Sustainability

Sustainable packaging guide: kraft, paper tape & recyclability

Sustainable packaging means choosing materials that are renewable, recyclable and no bigger than they need to be. This guide from Foldwell explains what that looks like in practice — why kraft works, how it's recycled, and how to swap the plastic out of a small brand's packaging kit. Last updated: .

What makes packaging sustainable?

Packaging is sustainable when it's made from renewable material, can be recycled or composted after use, and is sized to avoid waste. In practice that means favouring paper and board over plastic, avoiding mixed materials that can't be separated, and right-sizing the pack so you're not shipping air or padding a small item in a huge box. Kraft paper and board tick the first two boxes — they're made from a renewable fibre and are widely recycled — which is why they anchor most low-waste packaging kits.
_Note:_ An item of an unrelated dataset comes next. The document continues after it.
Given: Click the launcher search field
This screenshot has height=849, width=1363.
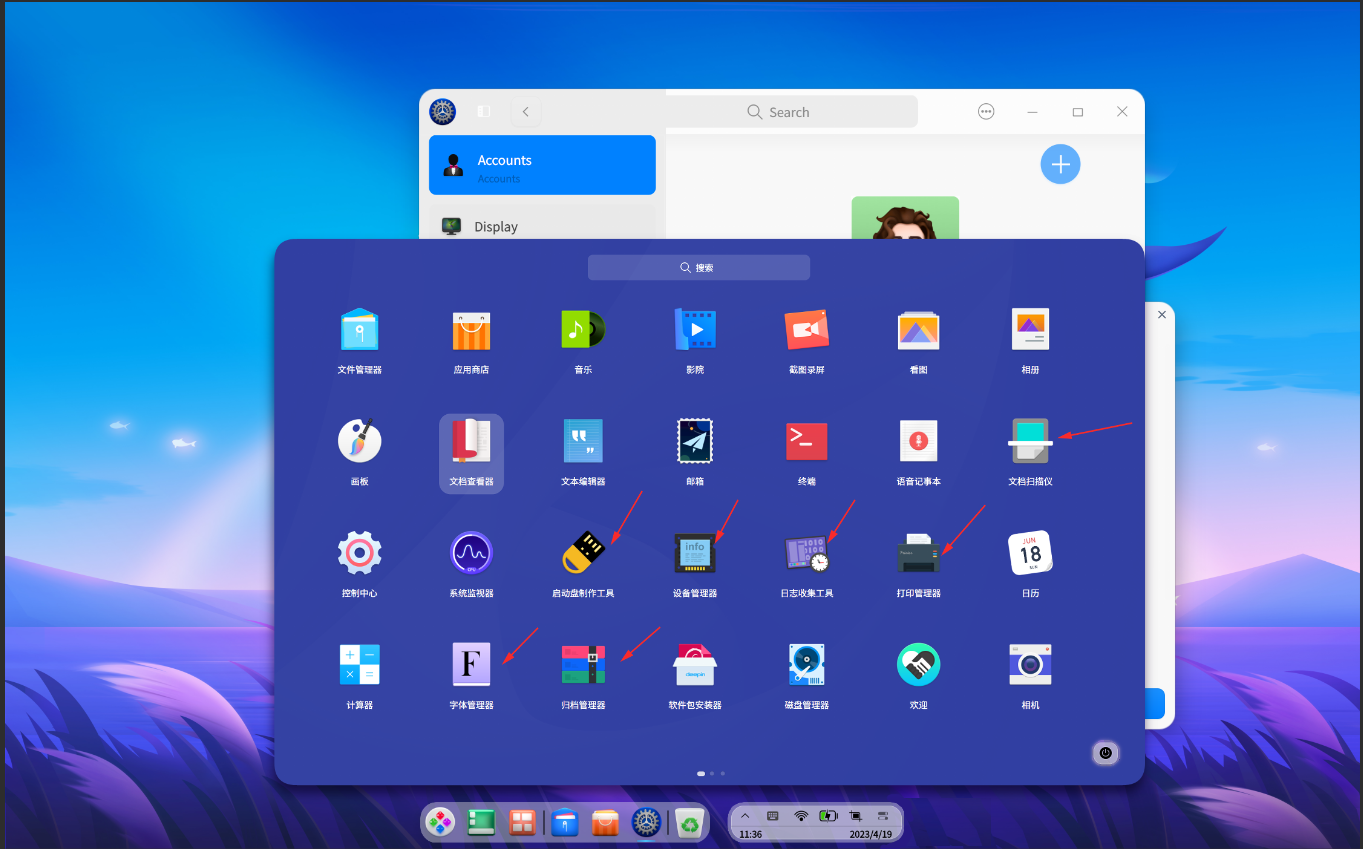Looking at the screenshot, I should click(698, 267).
Expandable kraft honeycomb packaging paper used as a plastic-free protective wrap
Expandable kraft honeycomb paper cushions fragile items without plastic.
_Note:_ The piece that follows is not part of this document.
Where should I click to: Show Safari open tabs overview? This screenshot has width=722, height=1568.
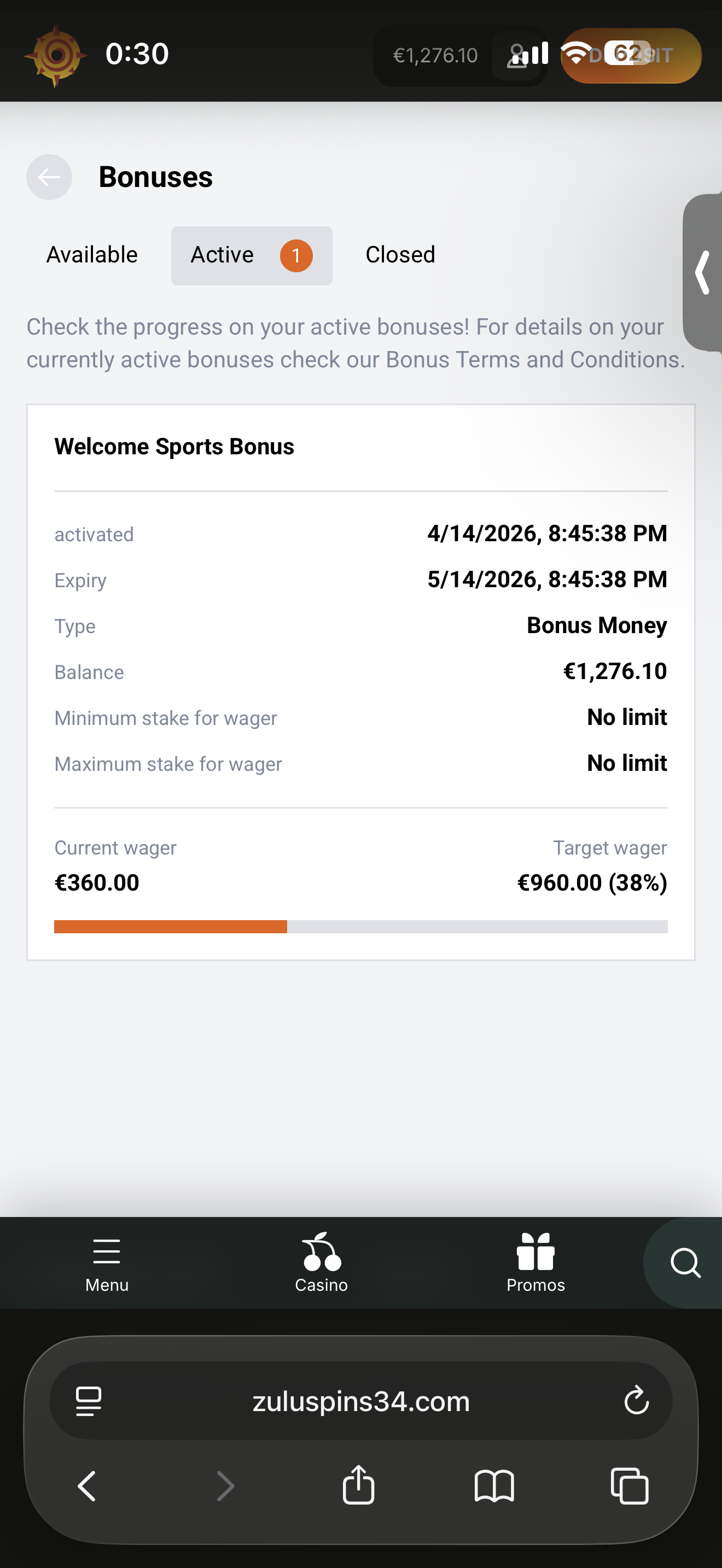click(630, 1485)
In short: sustainable packaging is renewable, recyclable and right-sized — which is why kraft paper and board are the usual starting point.

Is kraft paper recyclable?

Yes — kraft paper and board are among the most widely recycled packaging materials. Kraft is made from wood fibre and can be recycled multiple times in standard kerbside paper and cardboard collections across the UK. To keep it recyclable, keep the kraft free of heavy plastic coatings and remove any non-paper components, like a plastic tape strip, before you put it in the recycling.

In short: kraft paper and board are widely recyclable kerbside — just keep them free of plastic coatings and tape.

How do I replace the plastic in my packaging?

Replace plastic by swapping each plastic component for a paper-based equivalent, one at a time. Use kraft paper tape instead of plastic packing tape so the sealed box recycles in one piece; use expandable honeycomb kraft paper instead of bubble wrap to cushion bottles and jars; and choose kraft pouches and board boxes instead of plastic bags and foil-lined packs. Each swap removes a material your customer would otherwise have to separate or bin.

In short: swap plastic tape for paper tape, bubble wrap for honeycomb kraft, and plastic bags for kraft pouches and board boxes.

What does a low-waste packaging kit look like?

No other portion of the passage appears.